2) How well were you able to utilize the concepts and techniques you learned from the program (theories, systems design, interface styling, and the creation of multimedia content) as you designed, developed, and implemented your Final Project? I have a very difficult time describing, naming, explaining and quantifying instructional theory. I have always found it intimidating. But I feel, for the most part, I get it and that it comes second nature. This was deeply concerning to me for a time. Then I realized that this does not have to be a strength for me. I remembered that usually instructional design work is done in teams. I have other talents and skills that can far make up for what I lack in these areas. Other than this I felt comfortable and quite confident in utilizing the concepts and techniques I’ve learned this past year. Visual layout, color choices, animations, narration and music, sound design, copy writing, interface styling, all, for the most part turned out well. I feel confident in sharing what I’ve created with potential employers and clients. It’s actually quite interesting to see how much of it came out without much conscious effort. We’ve been layering each piece of instructional design on top of the previous layers, using them so much, that it is coming second nature. That’s exciting!
3) Describe your most outstanding personal triumph in each course. 1- Mastery: Personal Development and Leadership Deciding that I could become a master at instructional design. I overcame doubts and fears and set high goals.
2- Strategies for Learner Engagement This is big for me as it is a weakness, finishing the projects and discussion posts on time. This continued to be a battle for the remainder of the program, but I never gave up.
3- Visual and Verbal Communication in Instructional Design I created an interactive infographic with narration, music and my own personal designs!
4- Corporate Training and Motivational Development I created an engaging instructional video with graphics, narration, green screen shooting and music.
5- Instructional Design and Evaluation I created animated illustrations that are engaging.

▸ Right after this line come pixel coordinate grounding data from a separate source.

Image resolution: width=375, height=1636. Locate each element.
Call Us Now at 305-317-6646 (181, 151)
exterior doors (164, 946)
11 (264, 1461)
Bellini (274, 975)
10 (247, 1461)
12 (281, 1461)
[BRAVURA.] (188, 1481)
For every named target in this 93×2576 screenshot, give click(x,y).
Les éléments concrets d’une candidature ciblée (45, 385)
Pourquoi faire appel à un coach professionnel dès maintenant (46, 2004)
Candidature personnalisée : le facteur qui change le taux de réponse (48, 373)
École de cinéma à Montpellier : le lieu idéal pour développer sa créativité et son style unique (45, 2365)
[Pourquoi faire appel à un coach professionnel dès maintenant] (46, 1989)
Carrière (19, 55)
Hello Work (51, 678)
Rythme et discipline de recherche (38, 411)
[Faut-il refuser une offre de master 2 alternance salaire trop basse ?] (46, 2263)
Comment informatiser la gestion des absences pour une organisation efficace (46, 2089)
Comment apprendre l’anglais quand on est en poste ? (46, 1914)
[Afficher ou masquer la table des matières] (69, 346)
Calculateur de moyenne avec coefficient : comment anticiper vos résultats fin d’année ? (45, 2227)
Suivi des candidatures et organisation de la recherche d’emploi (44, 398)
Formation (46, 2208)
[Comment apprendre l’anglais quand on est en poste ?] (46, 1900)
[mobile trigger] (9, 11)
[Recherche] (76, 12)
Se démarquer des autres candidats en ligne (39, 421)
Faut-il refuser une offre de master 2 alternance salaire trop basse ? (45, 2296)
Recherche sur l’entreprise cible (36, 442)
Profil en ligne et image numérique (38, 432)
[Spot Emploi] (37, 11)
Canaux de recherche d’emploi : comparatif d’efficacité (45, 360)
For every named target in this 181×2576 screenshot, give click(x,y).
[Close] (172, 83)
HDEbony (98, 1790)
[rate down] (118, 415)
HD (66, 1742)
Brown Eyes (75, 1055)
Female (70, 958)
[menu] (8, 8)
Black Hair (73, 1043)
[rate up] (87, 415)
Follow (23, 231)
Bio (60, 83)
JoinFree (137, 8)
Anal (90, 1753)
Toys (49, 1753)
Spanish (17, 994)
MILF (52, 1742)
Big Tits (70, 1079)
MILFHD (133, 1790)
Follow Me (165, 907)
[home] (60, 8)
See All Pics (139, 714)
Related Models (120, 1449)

And I worked collaborated well with a team in a creative endeavor.
6- Digital Media and Learning Applications I created my first, well planned storyboard.
7- Music and Audio for Instructional Design Honestly? I passed this class AND helped organize and plan my daughter’s wedding. Beyond that I was able to gather family members enough to create a fun and entertaining dramatized audio story of Cinderella. I also wrote my first storytelling type copy.
8- Filmmaking Principles for Instructional Design I was able to house-hunt and purchase a house while working full-time and creating an instructional video. I also was able to dub the narration fairly well in post after onsite audio complications.
9- Game Strategies and Motivation I stretched very outside the box and thought like a gamer for a time. I also created animated imagery.
10- Learning Management Systems and Organization I pushed through one of the hardest projects in the program for me and created a while curriculum. This is NOT easy for me.
11- Media Asset Creation I learned a whole new software/service, GoAnimate. And I learned it well.
12- Instructional Design and Technology Final Project I finished my master’s degree! I did it! And I put together a resume and portfolio I feel proud of.